On 06/06/2016 10:11 AM, Guido van Rossum wrote:
On Mon, Jun 6, 2016 at 4:23 AM, Sturla Molden <sturla.molden@gmail.com> wrote:
Guido van Rossum <guido@python.org> wrote:
I'm not sure I meant that. But if I have a 3rd party extension that compiles with 3.5 headers using C89, then it should still compile with 3.6 headers using C99. Also if I compile it for 3.5 and it only uses the ABI it should still be linkable with 3.6.
Ok, but if third-party developers shall be free to use a C89 compiler for their own code, we cannot have C99 in the include files. Otherwise the include files will taint the C89 purity of their source code.
Well, they should use the right compiler for the Python version they are targeting. I'm just saying that they can't afford C99 features in their own code. Not even to call C/Python APIs. I think it would be okay if e.g. Py_INCREF was an inline function in Python 3.6, as long as the way you use it remains the same.
Right.

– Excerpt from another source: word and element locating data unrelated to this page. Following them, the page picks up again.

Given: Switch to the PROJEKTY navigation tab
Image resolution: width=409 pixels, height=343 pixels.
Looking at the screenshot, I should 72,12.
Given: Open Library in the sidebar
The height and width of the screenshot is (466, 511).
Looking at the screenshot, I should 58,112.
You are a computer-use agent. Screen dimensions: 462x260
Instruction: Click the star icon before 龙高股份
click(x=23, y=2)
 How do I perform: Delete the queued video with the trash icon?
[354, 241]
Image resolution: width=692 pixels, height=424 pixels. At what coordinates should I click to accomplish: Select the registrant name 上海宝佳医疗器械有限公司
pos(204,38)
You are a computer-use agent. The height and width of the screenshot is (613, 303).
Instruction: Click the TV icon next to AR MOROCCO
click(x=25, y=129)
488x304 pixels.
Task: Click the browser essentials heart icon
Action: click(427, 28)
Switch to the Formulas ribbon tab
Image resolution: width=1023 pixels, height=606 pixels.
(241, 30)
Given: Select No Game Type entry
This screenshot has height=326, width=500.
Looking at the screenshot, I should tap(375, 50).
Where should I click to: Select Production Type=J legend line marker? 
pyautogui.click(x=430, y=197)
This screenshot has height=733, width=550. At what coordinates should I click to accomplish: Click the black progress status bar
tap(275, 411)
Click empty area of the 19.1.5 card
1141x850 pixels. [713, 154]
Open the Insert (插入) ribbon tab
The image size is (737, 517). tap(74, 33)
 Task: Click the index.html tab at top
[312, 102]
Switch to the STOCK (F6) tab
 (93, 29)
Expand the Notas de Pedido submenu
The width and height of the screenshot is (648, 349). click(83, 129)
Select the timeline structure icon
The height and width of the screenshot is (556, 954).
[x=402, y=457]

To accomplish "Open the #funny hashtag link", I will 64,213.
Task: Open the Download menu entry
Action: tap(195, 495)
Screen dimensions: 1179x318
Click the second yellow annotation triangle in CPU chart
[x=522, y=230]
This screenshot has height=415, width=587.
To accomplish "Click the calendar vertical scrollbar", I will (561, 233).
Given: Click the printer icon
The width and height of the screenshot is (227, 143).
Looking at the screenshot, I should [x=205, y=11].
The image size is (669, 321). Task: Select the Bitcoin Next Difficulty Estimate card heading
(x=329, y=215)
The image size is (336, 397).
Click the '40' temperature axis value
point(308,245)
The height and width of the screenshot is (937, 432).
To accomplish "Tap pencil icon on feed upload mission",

So we could use C99 features in 3.6 .h files, as long as the same extension module, unmodified, could be compiled with 3.5 .h files with a 3.5 approved (C89) compiler, and also with a 3.6 approved (C99) compiler. The headers would be different, but so would the compilers. It's the extension module source code that must be the same in the two scenarios. We're not saying that an extension module must compile with a C89 compiler under 3.6. Eric.